Try it. Looking at the data below, state how many lines contain "agent". No other words are wanted.

[Items from a data source]

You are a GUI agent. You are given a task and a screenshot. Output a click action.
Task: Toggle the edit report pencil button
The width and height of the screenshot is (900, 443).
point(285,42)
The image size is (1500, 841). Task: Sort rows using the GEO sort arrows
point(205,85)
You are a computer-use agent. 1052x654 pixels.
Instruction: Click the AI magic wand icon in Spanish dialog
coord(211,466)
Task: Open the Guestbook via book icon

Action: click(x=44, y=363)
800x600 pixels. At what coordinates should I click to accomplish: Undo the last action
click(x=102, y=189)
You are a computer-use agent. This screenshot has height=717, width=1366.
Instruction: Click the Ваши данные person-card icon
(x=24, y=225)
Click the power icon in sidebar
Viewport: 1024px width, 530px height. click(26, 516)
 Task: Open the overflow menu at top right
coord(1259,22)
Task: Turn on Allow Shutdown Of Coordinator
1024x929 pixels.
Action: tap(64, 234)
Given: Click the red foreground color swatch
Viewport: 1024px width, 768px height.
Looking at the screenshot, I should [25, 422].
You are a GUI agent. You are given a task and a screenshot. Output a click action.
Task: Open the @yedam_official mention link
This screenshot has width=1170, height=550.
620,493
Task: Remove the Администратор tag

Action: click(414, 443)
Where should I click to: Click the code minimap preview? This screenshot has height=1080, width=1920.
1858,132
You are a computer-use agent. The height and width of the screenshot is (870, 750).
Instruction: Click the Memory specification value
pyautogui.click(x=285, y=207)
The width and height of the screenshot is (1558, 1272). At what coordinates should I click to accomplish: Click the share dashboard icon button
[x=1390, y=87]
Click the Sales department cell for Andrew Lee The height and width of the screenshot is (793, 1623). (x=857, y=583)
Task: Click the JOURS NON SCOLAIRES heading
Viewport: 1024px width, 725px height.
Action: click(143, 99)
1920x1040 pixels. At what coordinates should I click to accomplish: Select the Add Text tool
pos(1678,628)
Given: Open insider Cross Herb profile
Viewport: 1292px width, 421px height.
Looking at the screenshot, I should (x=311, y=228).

Expected answer. 5